Danger; Or, Wounded in the House of a Friend


CHAPTER XXVII.

THEY were still in conversation when Mrs. Birtwell returned. Her eyes were wet and her face pale and sorrowful. She sat down beside her husband, and without speaking laid her head against him and sobbed violently. Mr. Birtwell feared to ask the question whose answer he guessed too well.

"How is it with our friend?" Mr. Elliott inquired as Mrs. Birtwell grew calmer. She looked up, answering sorrowfully:

"It is all over," then hid her face again, borne down by excessive emotion.

"The Lord bless and comfort his stricken ones," said the minister as he arose and stood for a few moments with his hand resting on the bowed head of Mrs. Birtwell. "The Lord make us wiser, more self-denying and more loyal to duty. Out of sorrow let joy come, out of trouble peace; out of suffering and affliction a higher, purer and nobler life for us all. We are in his merciful hands, and he will make us instruments of blessing if we but walk in the ways he would lead us. Alas that we have turned from him so often to walk in our own paths and follow the devices of our own hearts! His ways are way of pleasantness and his paths are peace, but ours wind too often among thorns and briars, or go down into the gloomy valley and shadow of death."
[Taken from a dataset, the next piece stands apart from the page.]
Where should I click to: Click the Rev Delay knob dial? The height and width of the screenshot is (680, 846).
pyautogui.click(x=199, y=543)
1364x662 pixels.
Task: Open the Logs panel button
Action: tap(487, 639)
A solemn silence followed, and in that deep hush vows were made that are yet unbroken.

"If any have stumbled through us and fallen by the way," said Mr. Elliott, "let us here consecrate ourselves to the work of saving them if possible."

He reached his hand toward Mr. Birtwell. The banker did not hesitate, but took the minister's extended hand and grasped it with a vigor that expressed the strength of his new-formed purpose. Light broke through the tears that blinded the eyes of Mrs. Birtwell. Clasping both of her hands over those of her husband and Mr. Elliott, she cried out with irrepressible emotion:

"I give myself to God also in this solemn consecration!"

"The blessing of our Lord Jesus Christ rest upon it, and make us true and faithful," dropped reverentially from the minister's lips.

Somewhere this panorama of life must close. Scene after scene might still be given; but if those already presented have failed to stir the hearts and quicken the consciences of many who have looked upon them, rousing some to a sense of danger and others to a sense of duty, it were vain to display another canvas; and so we leave our work as it stands, but in the faith that it will do good.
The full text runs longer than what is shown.